Alright im back in the game..



tonyc74 said:


> been on the **** mate!?
> 
> if i have couple of ciders these days i get a fing hangover bearing in mind i used to start drinking at 4pm and go through to 4am in the old days!


Tell me about it! I rarely go out... Had 8 drinks max... (maybe a too few many)

Fhk me... Was dead yesterday... organs all twitching and that sickly feeling in the pit of stomach all day and even this morning. Hit the carbs yesterday to make me feel better (x2 bacon rolls, tomato soup + chicken mayo sandwich...domino pizza, margarita, chips and cheese..  ) and today..... (couple ham salad rolls, bacon roll, egg roll (breakfasst)

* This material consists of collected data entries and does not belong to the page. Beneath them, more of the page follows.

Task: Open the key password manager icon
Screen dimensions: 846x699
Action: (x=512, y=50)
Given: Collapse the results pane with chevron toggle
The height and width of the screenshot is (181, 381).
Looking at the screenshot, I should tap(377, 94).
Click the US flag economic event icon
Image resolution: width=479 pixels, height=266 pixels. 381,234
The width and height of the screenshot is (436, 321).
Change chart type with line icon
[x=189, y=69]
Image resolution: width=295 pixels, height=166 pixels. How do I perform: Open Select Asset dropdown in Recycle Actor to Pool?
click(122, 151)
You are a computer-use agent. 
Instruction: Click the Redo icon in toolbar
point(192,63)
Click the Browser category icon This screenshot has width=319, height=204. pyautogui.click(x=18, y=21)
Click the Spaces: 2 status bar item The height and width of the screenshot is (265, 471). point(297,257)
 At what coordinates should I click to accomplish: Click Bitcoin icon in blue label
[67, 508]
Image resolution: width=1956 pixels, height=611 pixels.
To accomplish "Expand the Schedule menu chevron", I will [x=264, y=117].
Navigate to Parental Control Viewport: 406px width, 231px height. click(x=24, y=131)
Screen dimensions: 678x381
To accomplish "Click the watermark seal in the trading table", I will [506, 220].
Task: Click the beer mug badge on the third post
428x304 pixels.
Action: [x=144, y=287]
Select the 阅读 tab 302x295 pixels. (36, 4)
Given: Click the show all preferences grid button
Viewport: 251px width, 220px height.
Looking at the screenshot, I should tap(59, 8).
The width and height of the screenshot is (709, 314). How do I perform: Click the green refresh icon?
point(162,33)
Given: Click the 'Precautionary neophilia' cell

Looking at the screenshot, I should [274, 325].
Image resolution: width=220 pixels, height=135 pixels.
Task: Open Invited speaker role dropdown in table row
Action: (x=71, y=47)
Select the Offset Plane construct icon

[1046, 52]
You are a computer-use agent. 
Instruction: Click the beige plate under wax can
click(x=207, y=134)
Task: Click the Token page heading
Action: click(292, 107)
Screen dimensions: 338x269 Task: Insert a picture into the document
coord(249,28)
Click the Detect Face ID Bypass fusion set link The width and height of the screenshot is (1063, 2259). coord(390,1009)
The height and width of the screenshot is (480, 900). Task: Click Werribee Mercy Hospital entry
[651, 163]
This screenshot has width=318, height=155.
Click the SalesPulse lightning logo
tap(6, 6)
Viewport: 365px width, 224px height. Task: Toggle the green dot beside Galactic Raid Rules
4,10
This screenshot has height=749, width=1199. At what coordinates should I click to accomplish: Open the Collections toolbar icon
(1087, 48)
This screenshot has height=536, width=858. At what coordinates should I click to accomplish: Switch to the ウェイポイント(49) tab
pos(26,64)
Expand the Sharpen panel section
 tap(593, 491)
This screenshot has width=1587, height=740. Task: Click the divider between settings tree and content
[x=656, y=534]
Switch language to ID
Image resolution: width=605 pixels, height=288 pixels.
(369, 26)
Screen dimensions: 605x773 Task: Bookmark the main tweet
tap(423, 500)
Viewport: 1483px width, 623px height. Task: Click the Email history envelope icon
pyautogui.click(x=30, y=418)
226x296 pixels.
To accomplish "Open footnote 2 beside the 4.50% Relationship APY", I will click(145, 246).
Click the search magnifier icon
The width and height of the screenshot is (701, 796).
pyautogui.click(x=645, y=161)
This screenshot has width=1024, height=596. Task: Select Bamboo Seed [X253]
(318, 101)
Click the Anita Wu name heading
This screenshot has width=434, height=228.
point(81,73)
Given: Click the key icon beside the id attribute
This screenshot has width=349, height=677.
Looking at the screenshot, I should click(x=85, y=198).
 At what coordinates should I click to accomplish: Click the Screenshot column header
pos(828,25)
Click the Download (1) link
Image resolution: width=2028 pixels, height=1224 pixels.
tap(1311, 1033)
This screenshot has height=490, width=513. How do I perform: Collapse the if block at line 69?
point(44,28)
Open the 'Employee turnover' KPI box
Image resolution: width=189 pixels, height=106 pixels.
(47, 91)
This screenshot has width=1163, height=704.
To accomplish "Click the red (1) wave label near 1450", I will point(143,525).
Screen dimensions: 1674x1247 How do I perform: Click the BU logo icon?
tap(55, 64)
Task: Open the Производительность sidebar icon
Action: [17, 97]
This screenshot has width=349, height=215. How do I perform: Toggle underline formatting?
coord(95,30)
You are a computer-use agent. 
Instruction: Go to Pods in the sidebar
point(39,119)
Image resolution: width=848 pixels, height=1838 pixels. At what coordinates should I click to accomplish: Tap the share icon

Back on the lean meats + salad tomorro. Missed out legs and cardio yesterday so away off now to get them done!


----------



## dipdabs (Jun 14, 2012)

Have fun u little alcy


----------



## JANIKvonD (Jul 7, 2011)

so what happens now mate...u skipping the carb up this w.e?


----------



## lxm (Jul 26, 2011)

JANIKvonD said:


> so what happens now mate...u skipping the carb up this w.e?


Yeah, probably best to I think..



Kaywoodham said:


> Have fun u little alcy


I did lol, up untill drink 4-5 was fine.. after that gets a tad messy  Wish I could stop at drink 4 anbd just hold that feeling of drunk/tispyness. I seem to have picked up this knack of randomly going up to girls and telling them they are gorgeous.. lol! and it seems to work... Cringe so badly afterword though, wtf!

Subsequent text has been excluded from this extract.